> _Task details_
Could you copy all of the records below exactly as they appear?

####

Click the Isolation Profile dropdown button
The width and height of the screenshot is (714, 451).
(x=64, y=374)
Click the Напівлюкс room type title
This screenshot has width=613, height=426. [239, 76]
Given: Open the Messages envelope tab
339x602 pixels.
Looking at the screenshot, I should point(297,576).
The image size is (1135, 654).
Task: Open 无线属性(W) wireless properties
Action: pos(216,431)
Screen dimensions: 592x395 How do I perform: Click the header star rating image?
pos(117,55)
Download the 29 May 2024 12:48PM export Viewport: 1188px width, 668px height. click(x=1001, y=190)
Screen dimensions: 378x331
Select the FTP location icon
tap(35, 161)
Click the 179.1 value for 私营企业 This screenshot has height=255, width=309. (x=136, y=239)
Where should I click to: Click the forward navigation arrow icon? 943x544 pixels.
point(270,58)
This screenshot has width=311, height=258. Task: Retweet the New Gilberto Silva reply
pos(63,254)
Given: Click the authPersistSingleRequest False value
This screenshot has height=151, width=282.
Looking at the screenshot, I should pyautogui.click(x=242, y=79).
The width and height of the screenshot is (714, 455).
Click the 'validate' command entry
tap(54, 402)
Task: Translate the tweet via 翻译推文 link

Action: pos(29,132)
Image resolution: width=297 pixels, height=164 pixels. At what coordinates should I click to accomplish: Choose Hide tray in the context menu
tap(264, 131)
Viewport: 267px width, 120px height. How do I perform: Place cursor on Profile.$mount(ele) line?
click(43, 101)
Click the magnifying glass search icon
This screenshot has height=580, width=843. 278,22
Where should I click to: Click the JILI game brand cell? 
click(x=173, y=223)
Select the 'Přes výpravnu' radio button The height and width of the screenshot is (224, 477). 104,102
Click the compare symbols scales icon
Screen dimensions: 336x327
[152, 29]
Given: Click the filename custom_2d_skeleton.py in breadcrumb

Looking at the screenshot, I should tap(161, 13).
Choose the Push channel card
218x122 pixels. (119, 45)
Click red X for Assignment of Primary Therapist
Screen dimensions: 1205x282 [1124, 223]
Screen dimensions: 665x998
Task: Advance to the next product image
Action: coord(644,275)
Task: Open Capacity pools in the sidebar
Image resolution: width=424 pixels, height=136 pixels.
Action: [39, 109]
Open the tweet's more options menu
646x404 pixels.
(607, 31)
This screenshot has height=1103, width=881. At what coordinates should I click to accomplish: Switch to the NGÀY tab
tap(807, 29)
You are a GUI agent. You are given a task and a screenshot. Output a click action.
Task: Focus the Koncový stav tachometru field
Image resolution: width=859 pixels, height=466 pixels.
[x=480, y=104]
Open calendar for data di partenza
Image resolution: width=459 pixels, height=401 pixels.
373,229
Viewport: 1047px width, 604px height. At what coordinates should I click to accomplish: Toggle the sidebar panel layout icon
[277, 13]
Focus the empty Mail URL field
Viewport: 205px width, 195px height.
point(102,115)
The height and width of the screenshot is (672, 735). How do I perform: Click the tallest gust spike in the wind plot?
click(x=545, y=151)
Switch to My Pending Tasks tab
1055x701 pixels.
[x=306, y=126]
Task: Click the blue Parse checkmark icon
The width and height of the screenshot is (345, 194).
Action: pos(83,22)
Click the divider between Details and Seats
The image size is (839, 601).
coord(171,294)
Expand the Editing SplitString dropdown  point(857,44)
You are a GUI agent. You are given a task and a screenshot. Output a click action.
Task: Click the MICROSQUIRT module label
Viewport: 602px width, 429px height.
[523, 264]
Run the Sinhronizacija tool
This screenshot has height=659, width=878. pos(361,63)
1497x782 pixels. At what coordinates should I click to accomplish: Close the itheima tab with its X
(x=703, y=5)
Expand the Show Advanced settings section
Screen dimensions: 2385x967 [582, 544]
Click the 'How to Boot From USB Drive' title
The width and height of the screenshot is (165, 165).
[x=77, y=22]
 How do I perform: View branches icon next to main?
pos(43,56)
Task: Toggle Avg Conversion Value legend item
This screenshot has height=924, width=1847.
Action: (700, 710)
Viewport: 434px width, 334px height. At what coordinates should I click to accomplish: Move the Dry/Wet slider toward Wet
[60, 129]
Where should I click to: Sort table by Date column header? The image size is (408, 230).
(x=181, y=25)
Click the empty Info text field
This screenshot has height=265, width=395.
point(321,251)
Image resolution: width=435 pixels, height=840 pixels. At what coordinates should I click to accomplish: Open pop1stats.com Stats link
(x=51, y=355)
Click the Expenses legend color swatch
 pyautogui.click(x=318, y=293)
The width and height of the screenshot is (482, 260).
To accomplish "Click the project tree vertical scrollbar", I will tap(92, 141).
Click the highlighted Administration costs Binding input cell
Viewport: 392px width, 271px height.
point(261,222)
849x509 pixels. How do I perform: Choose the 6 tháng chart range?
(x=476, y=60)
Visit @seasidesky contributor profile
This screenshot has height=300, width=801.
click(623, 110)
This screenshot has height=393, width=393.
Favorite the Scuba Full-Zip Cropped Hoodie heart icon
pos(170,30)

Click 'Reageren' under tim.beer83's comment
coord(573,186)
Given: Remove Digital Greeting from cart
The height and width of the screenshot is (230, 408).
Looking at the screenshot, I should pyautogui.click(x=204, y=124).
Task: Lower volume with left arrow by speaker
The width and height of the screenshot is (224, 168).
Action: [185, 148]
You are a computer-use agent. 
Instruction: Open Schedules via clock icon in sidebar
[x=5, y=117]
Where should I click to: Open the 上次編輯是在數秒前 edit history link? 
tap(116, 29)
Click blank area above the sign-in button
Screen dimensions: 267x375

####

> _Answer to this exercise_
Click the Isolation Profile dropdown button
The width and height of the screenshot is (714, 451).
(x=64, y=374)
Click the Напівлюкс room type title
This screenshot has width=613, height=426. [239, 76]
Given: Open the Messages envelope tab
339x602 pixels.
Looking at the screenshot, I should point(297,576).
The image size is (1135, 654).
Task: Open 无线属性(W) wireless properties
Action: pos(216,431)
Screen dimensions: 592x395 How do I perform: Click the header star rating image?
pos(117,55)
Download the 29 May 2024 12:48PM export Viewport: 1188px width, 668px height. click(x=1001, y=190)
Screen dimensions: 378x331
Select the FTP location icon
tap(35, 161)
Click the 179.1 value for 私营企业 This screenshot has height=255, width=309. (x=136, y=239)
Where should I click to: Click the forward navigation arrow icon? 943x544 pixels.
point(270,58)
This screenshot has width=311, height=258. Task: Retweet the New Gilberto Silva reply
pos(63,254)
Given: Click the authPersistSingleRequest False value
This screenshot has height=151, width=282.
Looking at the screenshot, I should pyautogui.click(x=242, y=79).
The width and height of the screenshot is (714, 455).
Click the 'validate' command entry
tap(54, 402)
Task: Translate the tweet via 翻译推文 link

Action: pos(29,132)
Image resolution: width=297 pixels, height=164 pixels. At what coordinates should I click to accomplish: Choose Hide tray in the context menu
tap(264, 131)
Viewport: 267px width, 120px height. How do I perform: Place cursor on Profile.$mount(ele) line?
click(43, 101)
Click the magnifying glass search icon
This screenshot has height=580, width=843. 278,22
Where should I click to: Click the JILI game brand cell? 
click(x=173, y=223)
Select the 'Přes výpravnu' radio button The height and width of the screenshot is (224, 477). 104,102
Click the compare symbols scales icon
Screen dimensions: 336x327
[152, 29]
Given: Click the filename custom_2d_skeleton.py in breadcrumb

Looking at the screenshot, I should tap(161, 13).
Choose the Push channel card
218x122 pixels. (119, 45)
Click red X for Assignment of Primary Therapist
Screen dimensions: 1205x282 [1124, 223]
Screen dimensions: 665x998
Task: Advance to the next product image
Action: coord(644,275)
Task: Open Capacity pools in the sidebar
Image resolution: width=424 pixels, height=136 pixels.
Action: [39, 109]
Open the tweet's more options menu
646x404 pixels.
(607, 31)
This screenshot has height=1103, width=881. At what coordinates should I click to accomplish: Switch to the NGÀY tab
tap(807, 29)
You are a GUI agent. You are given a task and a screenshot. Output a click action.
Task: Focus the Koncový stav tachometru field
Image resolution: width=859 pixels, height=466 pixels.
[x=480, y=104]
Open calendar for data di partenza
Image resolution: width=459 pixels, height=401 pixels.
373,229
Viewport: 1047px width, 604px height. At what coordinates should I click to accomplish: Toggle the sidebar panel layout icon
[277, 13]
Focus the empty Mail URL field
Viewport: 205px width, 195px height.
point(102,115)
The height and width of the screenshot is (672, 735). How do I perform: Click the tallest gust spike in the wind plot?
click(x=545, y=151)
Switch to My Pending Tasks tab
1055x701 pixels.
[x=306, y=126]
Task: Click the blue Parse checkmark icon
The width and height of the screenshot is (345, 194).
Action: pos(83,22)
Click the divider between Details and Seats
The image size is (839, 601).
coord(171,294)
Expand the Editing SplitString dropdown  point(857,44)
You are a GUI agent. You are given a task and a screenshot. Output a click action.
Task: Click the MICROSQUIRT module label
Viewport: 602px width, 429px height.
[523, 264]
Run the Sinhronizacija tool
This screenshot has height=659, width=878. pos(361,63)
1497x782 pixels. At what coordinates should I click to accomplish: Close the itheima tab with its X
(x=703, y=5)
Expand the Show Advanced settings section
Screen dimensions: 2385x967 [582, 544]
Click the 'How to Boot From USB Drive' title
The width and height of the screenshot is (165, 165).
[x=77, y=22]
 How do I perform: View branches icon next to main?
pos(43,56)
Task: Toggle Avg Conversion Value legend item
This screenshot has height=924, width=1847.
Action: (700, 710)
Viewport: 434px width, 334px height. At what coordinates should I click to accomplish: Move the Dry/Wet slider toward Wet
[60, 129]
Where should I click to: Sort table by Date column header? The image size is (408, 230).
(x=181, y=25)
Click the empty Info text field
This screenshot has height=265, width=395.
point(321,251)
Image resolution: width=435 pixels, height=840 pixels. At what coordinates should I click to accomplish: Open pop1stats.com Stats link
(x=51, y=355)
Click the Expenses legend color swatch
 pyautogui.click(x=318, y=293)
The width and height of the screenshot is (482, 260).
To accomplish "Click the project tree vertical scrollbar", I will tap(92, 141).
Click the highlighted Administration costs Binding input cell
Viewport: 392px width, 271px height.
point(261,222)
849x509 pixels. How do I perform: Choose the 6 tháng chart range?
(x=476, y=60)
Visit @seasidesky contributor profile
This screenshot has height=300, width=801.
click(623, 110)
This screenshot has height=393, width=393.
Favorite the Scuba Full-Zip Cropped Hoodie heart icon
pos(170,30)

Click 'Reageren' under tim.beer83's comment
coord(573,186)
Given: Remove Digital Greeting from cart
The height and width of the screenshot is (230, 408).
Looking at the screenshot, I should pyautogui.click(x=204, y=124).
Task: Lower volume with left arrow by speaker
The width and height of the screenshot is (224, 168).
Action: [185, 148]
You are a computer-use agent. 
Instruction: Open Schedules via clock icon in sidebar
[x=5, y=117]
Where should I click to: Open the 上次編輯是在數秒前 edit history link? 
tap(116, 29)
Click blank area above the sign-in button
Screen dimensions: 267x375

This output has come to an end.